What is expected
Output the records that follow, keeping every line exactly as it is.

Recorded data
■ ■ ■ ■ ■

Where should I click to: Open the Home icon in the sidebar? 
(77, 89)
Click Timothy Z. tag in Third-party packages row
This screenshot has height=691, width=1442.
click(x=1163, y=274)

■ ■ ■ ■ ■

The completed task
Where should I click to: Open the Home icon in the sidebar? 
(77, 89)
Click Timothy Z. tag in Third-party packages row
This screenshot has height=691, width=1442.
click(x=1163, y=274)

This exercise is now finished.